[start of Material for this exercise]
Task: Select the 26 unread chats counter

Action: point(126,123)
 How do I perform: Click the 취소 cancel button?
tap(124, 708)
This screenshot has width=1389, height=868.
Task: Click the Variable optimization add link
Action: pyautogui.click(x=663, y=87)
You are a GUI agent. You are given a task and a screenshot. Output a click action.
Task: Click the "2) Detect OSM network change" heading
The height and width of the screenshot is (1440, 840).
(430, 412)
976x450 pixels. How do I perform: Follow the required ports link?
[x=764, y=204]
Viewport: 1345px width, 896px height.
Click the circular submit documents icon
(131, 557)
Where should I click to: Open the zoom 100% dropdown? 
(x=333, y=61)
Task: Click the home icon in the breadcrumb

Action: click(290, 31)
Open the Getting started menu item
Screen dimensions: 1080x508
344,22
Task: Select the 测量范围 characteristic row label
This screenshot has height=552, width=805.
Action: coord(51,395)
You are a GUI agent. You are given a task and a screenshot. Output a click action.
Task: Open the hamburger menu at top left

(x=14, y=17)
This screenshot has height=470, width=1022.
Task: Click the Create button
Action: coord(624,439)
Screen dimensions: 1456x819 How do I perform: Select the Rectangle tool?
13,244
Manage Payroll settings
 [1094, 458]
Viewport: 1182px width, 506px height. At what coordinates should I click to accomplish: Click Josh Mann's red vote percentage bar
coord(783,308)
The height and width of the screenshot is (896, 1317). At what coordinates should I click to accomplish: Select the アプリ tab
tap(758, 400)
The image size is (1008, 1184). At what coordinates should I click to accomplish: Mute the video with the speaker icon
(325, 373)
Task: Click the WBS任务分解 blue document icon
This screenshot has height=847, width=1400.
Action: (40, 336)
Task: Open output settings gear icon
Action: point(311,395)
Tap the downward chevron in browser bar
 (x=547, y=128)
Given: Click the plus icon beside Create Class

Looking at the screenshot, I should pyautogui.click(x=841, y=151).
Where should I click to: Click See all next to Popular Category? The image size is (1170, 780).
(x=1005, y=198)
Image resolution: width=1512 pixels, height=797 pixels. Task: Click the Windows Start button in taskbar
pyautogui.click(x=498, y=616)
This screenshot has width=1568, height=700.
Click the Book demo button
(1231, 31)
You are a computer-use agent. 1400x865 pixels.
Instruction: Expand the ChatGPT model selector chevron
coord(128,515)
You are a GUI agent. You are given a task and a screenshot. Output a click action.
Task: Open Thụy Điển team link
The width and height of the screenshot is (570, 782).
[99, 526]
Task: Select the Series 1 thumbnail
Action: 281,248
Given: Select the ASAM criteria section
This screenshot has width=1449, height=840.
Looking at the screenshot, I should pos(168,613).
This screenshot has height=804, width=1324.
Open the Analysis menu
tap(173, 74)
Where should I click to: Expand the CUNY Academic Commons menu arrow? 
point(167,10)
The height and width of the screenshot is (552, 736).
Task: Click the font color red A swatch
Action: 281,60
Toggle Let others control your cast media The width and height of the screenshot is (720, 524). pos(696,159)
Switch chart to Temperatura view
[end of Material for this exercise]
- [What is required]: Reproduce the listing above, replacing every "GUI agent" with "interface agent" and leaving everything else unchanged.

- [Solved exercise]:
Task: Select the 26 unread chats counter

Action: point(126,123)
 How do I perform: Click the 취소 cancel button?
tap(124, 708)
This screenshot has width=1389, height=868.
Task: Click the Variable optimization add link
Action: pyautogui.click(x=663, y=87)
You are a interface agent. You are given a task and a screenshot. Output a click action.
Task: Click the "2) Detect OSM network change" heading
The height and width of the screenshot is (1440, 840).
(430, 412)
976x450 pixels. How do I perform: Follow the required ports link?
[x=764, y=204]
Viewport: 1345px width, 896px height.
Click the circular submit documents icon
(131, 557)
Where should I click to: Open the zoom 100% dropdown? 
(x=333, y=61)
Task: Click the home icon in the breadcrumb

Action: click(290, 31)
Open the Getting started menu item
Screen dimensions: 1080x508
344,22
Task: Select the 测量范围 characteristic row label
This screenshot has height=552, width=805.
Action: coord(51,395)
You are a interface agent. You are given a task and a screenshot. Output a click action.
Task: Open the hamburger menu at top left

(x=14, y=17)
This screenshot has height=470, width=1022.
Task: Click the Create button
Action: coord(624,439)
Screen dimensions: 1456x819 How do I perform: Select the Rectangle tool?
13,244
Manage Payroll settings
 [1094, 458]
Viewport: 1182px width, 506px height. At what coordinates should I click to accomplish: Click Josh Mann's red vote percentage bar
coord(783,308)
The height and width of the screenshot is (896, 1317). At what coordinates should I click to accomplish: Select the アプリ tab
tap(758, 400)
The image size is (1008, 1184). At what coordinates should I click to accomplish: Mute the video with the speaker icon
(325, 373)
Task: Click the WBS任务分解 blue document icon
This screenshot has height=847, width=1400.
Action: (40, 336)
Task: Open output settings gear icon
Action: point(311,395)
Tap the downward chevron in browser bar
 (x=547, y=128)
Given: Click the plus icon beside Create Class

Looking at the screenshot, I should pyautogui.click(x=841, y=151).
Where should I click to: Click See all next to Popular Category? The image size is (1170, 780).
(x=1005, y=198)
Image resolution: width=1512 pixels, height=797 pixels. Task: Click the Windows Start button in taskbar
pyautogui.click(x=498, y=616)
This screenshot has width=1568, height=700.
Click the Book demo button
(1231, 31)
You are a computer-use agent. 1400x865 pixels.
Instruction: Expand the ChatGPT model selector chevron
coord(128,515)
You are a interface agent. You are given a task and a screenshot. Output a click action.
Task: Open Thụy Điển team link
The width and height of the screenshot is (570, 782).
[99, 526]
Task: Select the Series 1 thumbnail
Action: 281,248
Given: Select the ASAM criteria section
This screenshot has width=1449, height=840.
Looking at the screenshot, I should pos(168,613).
This screenshot has height=804, width=1324.
Open the Analysis menu
tap(173, 74)
Where should I click to: Expand the CUNY Academic Commons menu arrow? 
point(167,10)
The height and width of the screenshot is (552, 736).
Task: Click the font color red A swatch
Action: 281,60
Toggle Let others control your cast media The width and height of the screenshot is (720, 524). pos(696,159)
Switch chart to Temperatura view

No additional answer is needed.